A fauna existente nesse ecossistema surpreendeu aos cientistas, não só por ser completamente exótica e única, mais ainda pelo fato de terem encontrado as arqueobactérias. Elas parecem ser os mais antigos organismos vivos da Terra. São capazes de usar o enxofre – exalado abundantemente pelas fontes hidrotermais submarinas – como fonte de energia (dispensando a luz solar) para transformar dióxido de carbono, água e os tóxicos nitratos em alimento para si e outros organismos.
Muitos supõem agora que a vida tenha surgido no nosso planeta em um ambiente como esse, e não na superfície dos oceanos primitivos. Experiências em laboratório, simulando as condições ambientais das fontes hidrotermais submarinas, porém sem a presença de nenhuma célula, resultaram na produção de cadeias de aminoácidos. Elas seriam as precursoras das primeiras proteínas e, portanto, da vida., como ocorreu há mais de um bilhão de anos atrás.
Acredita-se que Vênus, Marte, assim como as luas jupiterianas Io e Europa tenham ou já tiveram ambientes similares aos das fontes hidrotermais submarinas, aumentando as esperanças de se encontrar vida em nosso sistema solar.

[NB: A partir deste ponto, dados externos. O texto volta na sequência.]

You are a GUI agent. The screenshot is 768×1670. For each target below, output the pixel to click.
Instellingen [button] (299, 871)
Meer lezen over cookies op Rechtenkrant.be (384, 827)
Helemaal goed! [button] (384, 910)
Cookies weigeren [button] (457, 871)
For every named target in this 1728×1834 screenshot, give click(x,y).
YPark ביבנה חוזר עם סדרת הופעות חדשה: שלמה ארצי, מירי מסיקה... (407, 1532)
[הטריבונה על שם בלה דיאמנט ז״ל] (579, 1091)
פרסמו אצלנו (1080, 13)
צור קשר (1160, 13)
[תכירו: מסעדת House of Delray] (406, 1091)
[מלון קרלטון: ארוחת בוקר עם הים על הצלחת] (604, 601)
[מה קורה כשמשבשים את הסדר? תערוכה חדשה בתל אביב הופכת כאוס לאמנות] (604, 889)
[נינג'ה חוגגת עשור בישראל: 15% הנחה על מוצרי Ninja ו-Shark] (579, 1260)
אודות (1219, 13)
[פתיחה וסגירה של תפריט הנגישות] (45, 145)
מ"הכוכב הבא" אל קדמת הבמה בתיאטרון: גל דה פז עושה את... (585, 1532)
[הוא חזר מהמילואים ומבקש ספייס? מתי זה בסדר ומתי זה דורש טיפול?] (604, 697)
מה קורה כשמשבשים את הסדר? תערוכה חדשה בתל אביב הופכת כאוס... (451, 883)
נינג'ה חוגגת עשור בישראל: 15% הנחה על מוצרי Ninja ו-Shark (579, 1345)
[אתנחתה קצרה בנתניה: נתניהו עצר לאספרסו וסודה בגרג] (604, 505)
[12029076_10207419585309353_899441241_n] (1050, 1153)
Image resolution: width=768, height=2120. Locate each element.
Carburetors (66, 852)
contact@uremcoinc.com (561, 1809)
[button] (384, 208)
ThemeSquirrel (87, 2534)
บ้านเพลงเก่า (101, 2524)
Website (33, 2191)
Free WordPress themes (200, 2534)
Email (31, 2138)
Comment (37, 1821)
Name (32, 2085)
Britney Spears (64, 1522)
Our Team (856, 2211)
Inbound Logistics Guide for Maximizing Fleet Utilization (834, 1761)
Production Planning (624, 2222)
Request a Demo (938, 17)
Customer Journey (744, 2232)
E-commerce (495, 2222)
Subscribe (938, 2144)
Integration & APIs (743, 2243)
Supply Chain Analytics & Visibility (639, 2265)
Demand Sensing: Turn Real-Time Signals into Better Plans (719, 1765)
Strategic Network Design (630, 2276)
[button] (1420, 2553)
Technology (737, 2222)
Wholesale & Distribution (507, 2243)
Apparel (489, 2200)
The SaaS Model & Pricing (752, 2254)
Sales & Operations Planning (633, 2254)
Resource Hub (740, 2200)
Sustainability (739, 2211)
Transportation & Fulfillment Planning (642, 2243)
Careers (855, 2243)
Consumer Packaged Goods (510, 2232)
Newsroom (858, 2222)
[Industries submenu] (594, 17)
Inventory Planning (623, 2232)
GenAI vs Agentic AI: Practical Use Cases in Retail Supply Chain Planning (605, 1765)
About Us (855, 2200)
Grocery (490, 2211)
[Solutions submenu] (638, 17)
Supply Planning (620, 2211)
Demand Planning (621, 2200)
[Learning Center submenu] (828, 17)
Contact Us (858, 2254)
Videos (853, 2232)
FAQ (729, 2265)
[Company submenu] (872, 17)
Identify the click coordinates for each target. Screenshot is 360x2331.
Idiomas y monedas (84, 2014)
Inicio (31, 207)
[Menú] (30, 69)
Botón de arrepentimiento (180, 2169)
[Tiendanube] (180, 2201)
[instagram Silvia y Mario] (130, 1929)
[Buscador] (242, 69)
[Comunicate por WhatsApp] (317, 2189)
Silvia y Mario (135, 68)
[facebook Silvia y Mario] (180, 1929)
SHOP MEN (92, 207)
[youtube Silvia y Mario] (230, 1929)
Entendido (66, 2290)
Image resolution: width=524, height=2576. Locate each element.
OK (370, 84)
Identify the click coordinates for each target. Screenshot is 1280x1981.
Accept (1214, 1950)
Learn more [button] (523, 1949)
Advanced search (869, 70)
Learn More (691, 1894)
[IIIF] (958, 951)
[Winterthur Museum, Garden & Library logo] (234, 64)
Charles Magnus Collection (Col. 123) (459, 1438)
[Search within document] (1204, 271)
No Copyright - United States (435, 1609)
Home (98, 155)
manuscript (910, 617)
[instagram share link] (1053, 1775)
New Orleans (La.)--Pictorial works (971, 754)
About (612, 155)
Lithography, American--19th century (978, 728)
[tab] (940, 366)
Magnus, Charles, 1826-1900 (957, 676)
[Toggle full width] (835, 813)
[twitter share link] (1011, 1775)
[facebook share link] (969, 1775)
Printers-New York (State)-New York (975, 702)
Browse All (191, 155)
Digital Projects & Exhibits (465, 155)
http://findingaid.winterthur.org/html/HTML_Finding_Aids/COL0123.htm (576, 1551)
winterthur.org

Já foram identificadas cerca de trezentas espécies diferentes vivendo nas fontes hidrotermais submarinas, como siris, caranguejos, lagostas, camarões, anêmonas, polvos e os bizarros mexilhões gigantes com 25 centímetros de comprimento.
Na cadeia alimentar das fontes hidrotermais submarinas, o papel de produtor é assumido pelas arqueobactérias que, muito antes do surgimento da fotossíntese, permitiram o desenvolvimento da vida graças à quimiossíntese, um processo metabólico menos sofisticado e evoluído que a fotossíntese.
O mais típico e característico habitante das fontes hidrotermais submarinas é o poliqueta tubiforme Riftia pachyptila. Pode ter desde alguns centímetros até três metros de comprimento. Não possui boca, estômago ou mesmo intestino. No seu lugar há uma bolsa repleta de arqueobactérias simbióticas que lhes fornecem a alimentação. Guelras, semelhantes às dos peixes, retiram oxigênio e sulfeto de hidrogênio da água para nutrir as arqueobactérias.
Curioso habitat do fundo oceânico onde a combinação de singulares fenômenos geológicos resulta no afloramento de petróleo, metano e sulfetos, que se espalham por sobre os sedimentos. Pelo frio intenso do local, essas substâncias permanecem congeladas, sendo consumidas por raras sulfobactérias quimiossintetizantes Beggiatoa que sustentam uma simples cadeia alimentar. Elas vivem em simbiose nas brânquias de mariscos do gênero Calyptogena. Em troca de abrigo, produzem alimentos usando a matéria prima retirada da água pelas brânquias.
A elevada concentração de metano dissolvido na água cria piscinas de salmoura que, tão intensa é sua salinidade, mata a todos os peixes que entram nela.
A descoberta do primeiro afloramento frio foi realizada em 1985 no Desfiladeiro Submarino de Monterey, no litoral da Califórnia (EUA), a uma profundidade de 3.200 metros. Os cientistas ficaram surpreendidos com a imensa concentração de mariscos ao redor das piscinas de salmoura e com a variedade de formas de vida em um ambiente tão frio e profundo.
A partir do ponto desde onde aflora os compostos sulfurosos se estabelece um gradiente de concentração deles, responsável pela zonação concêntrica na distribuição das diversas espécies de mariscos, que se diferenciam fisiologicamente quanto à resistência ao metabolismo dos compostos sulfurosos dissolvidos na água. É uma situação equivalente a dos costões rochosos, onde a resistência à dessecação cria uma clara zonação entre as espécies.
Essa comunidade é formada predominantemente por vermes poliquetas, mariscos e gastrópodes. Eventualmente pode ser observada a visita de siris, estrelas-do-mar, pepinos-do-mar, isópodes gigantes e peixes.